**TEKS BACAAN:**

- - - - -

Ada salah kaprah penggunaan akreditasi perguruan tinggi dalam seleksi calon pegawai negeri sipil terkini.

Untuk calon formasi cum laude, misalnya, hanya diakui jika kelulusan dengan predikat pujian itu berasal dari program studi dan perguruan tinggi (PT) dengan akreditasi A. Penggunaan akreditasi sebagai bagian dan mekanisme seleksi itu sendiri perlu dipertanyakan. Apakah akreditasi sama sebangun dengan mutu? Lebih khusus lagi, apakah mutu yang dicari dari seorang calon pegawai negeri sipil/aparatur sipil negara (CPNS) dapat diprediksi dari akreditasi lembaga asal si calon?

Memelihara ketimpangan

Setidaknya ada tiga alasan mengapa ini bisa disebut salah kaprah. Pertama, penggunaan akreditasi program studi dan PT sebagai alat seleksi pegawai negeri "yang harus bersedia di tempatkan di mana saja di seluruh wilayah Indonesia" sangat tidak sensitif terhadap ketimpangan pembangunan yang masih cukup besar di negeri kita. Sekilas memeriksa direktori hasil akreditasi program studi Badan Akreditasi Nasional PT (BAN-PT) akan terlihat program studi dan PT berakreditasi A masih menumpuk di Jawa dan pusat-pusat pertumbuhan lain.

Dengan seleksi berbasis akreditasi, sejumlah formasi praktis hanya bisa diisi lulusan dari Pulau Jawa. Namun, itu pun untuk wilayah tertentu. Untuk wilayah yang dianggap "tidak menarik", mungkin karena terlalu jauh, perkiraan kualitas hidup relatif yang buruk, atau perbedaan budaya yang dianggap cukup besar, formasi yang ada banyak yang tak terisi.

Jika formasi cum laude di Aceh atau Papua tidak bisa diisi lulusan PT setempat dengan alasan PT atau program studinya tidak berakreditasi A, seberapa besarkah keinginan lulusan dengan predikat kelulusan terpuji dari Jawa bersedia melamar dan ditempatkan di sana? Jangan-jangan nanti setelah lulus justru akan segera mengurus mutasi untuk pindah wilayah kerja, seperti yang banyak terjadi di dunia  aparatur negara selama ini. Dan, sudah menjadi rahasia umum, dari sana biasanya korupsi, kolusi, dan nepotisme (KKN) dimulai dan berkembang.

- - - - -

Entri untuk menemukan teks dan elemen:
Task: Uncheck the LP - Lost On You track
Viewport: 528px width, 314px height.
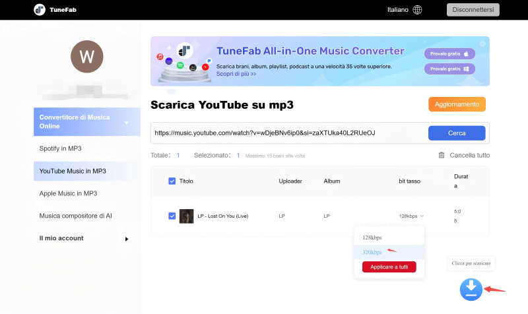Action: click(172, 216)
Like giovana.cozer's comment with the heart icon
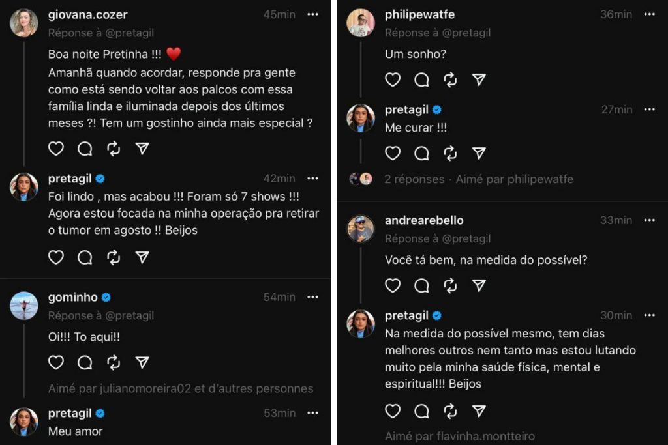 pyautogui.click(x=56, y=149)
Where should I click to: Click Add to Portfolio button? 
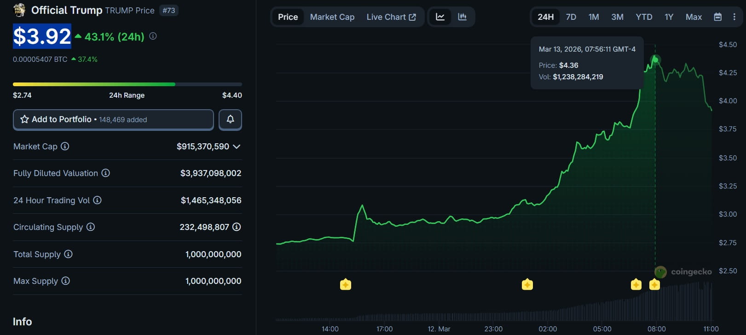pos(113,120)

- - - - -

**INSTRUKSI A:**
Bagaimana kalimat "Setidaknya ada tiga alasan mengapa ini bisa disebut salah kaprah." dari bacaan tentang akreditasi perguruan tinggi diterjemahkan ke dalam bahasa Inggris?
**INSTRUKSI B:**
Jawablah pertanyaan berikut berdasarkan bacaan tentang akreditasi perguruan tinggi:
(i) Kelulusan dengan predikat pujian untuk formasi cum laude hanya diakui jika berasal dari program studi dan PT dengan akreditasi apa?
(ii) Di mana program studi dan PT berakreditasi A masih menumpuk?
(iii) Apa kepanjangan KKN?
**INSTRUKSI C:**
Lanjutkan tulisan tentang akreditasi perguruan tinggi dalam seleksi CPNS ini, mulai setelah kalimat terakhirnya.

**JAWABAN TERTULIS A:**
There are at least three reasons why this can be called a misconception.

**JAWABAN TERTULIS B:**
(i) Akreditasi A.
(ii) Di Jawa dan pusat-pusat pertumbuhan lain.
(iii) Korupsi, kolusi, dan nepotisme.

**JAWABAN TERTULIS C:**
Guna mengatasi ketimpangan ini, harus ada afirmasi untuk memastikan basis yang sama buat semua lulusan PT dari seluruh Indonesia. Akreditasi sebagai penilaian terhadap sistem tentu saja lebih menguntungkan PT yang sudah lebih tua dan berpengalaman, yang umumnya di Jawa atau sejumlah kecil kota besar di Indonesia. Karena garis start-nya tidak sama, seharusnya lulusan PT di luar Jawa mendapat perlakuan sama lewat afirmasi. Jika tidak, inilah model pembangunan Jawa-sentris yang akan terus memelihara ketimpangan.

Kedua, mutu dan kompetensi tidak selalu sama sejajar dengan kualifikasi, apalagi akreditasi. Penggunaan akreditasi, bahkan kualifikasi, mengandung risiko tersingkirnya calon-calon PNS/ASN yang bermutu dan memiliki kompetensi yang diharapkan. Seharusnya basis meritokrasi seperti dalam lelang jabatan eselon I dan II juga perlu dipakai dalam seleksi CPNS. Bahkan, bisa jadi dengan risiko akibat kesalahan yang lebih kecil ketimbang salah pilih pejabat eselon II dengan lingkaran pengaruhnya yang jauh lebih luas, misalnya.

Mengapa Susi Pudjiastuti bisa menjadi menteri tanpa kualifikasi dan akreditasi? Karena kompetensinya. Jadi, bagaimana pemerintah memastikan mendapatkan CPNS dengan kompetensi terbaik jika sebagian besar sangat mungkin telah tersingkir karena alasan kualifikasi dan kini akreditasi?

Sistem ujian berbasis komputer (computer aided test/CAT) untuk tes kemampuan dasar (TKD) yang sudah dijalankan selama ini seharusnya menjadi basis seleksi awal. Sistem ini dianggap cukup berhasil menekan permainan pada berbagai penerimaan pegawai akhir-akhir ini, termasuk penerimaan CPNS.

Jadi, seharusnya, TKD dengan CAT dilakukan untuk semua calon yang melamar tanpa melihat kualifikasi si calon dan akreditasi lembaga tempat si calon pernah belajar. Jika proses ini dilakukan dengan benar, jujur, dan transparan, diharapkan yang terseleksi di proses awal ini adalah yang terbaik. Berdasarkan uji kompetensi ini, kualifikasi dan akreditasi dapat disesuaikan. Mereka yang hasil uji komptensinya tinggi, syarat kualifikasi dan akreditasinya jika perlu dilonggarkan.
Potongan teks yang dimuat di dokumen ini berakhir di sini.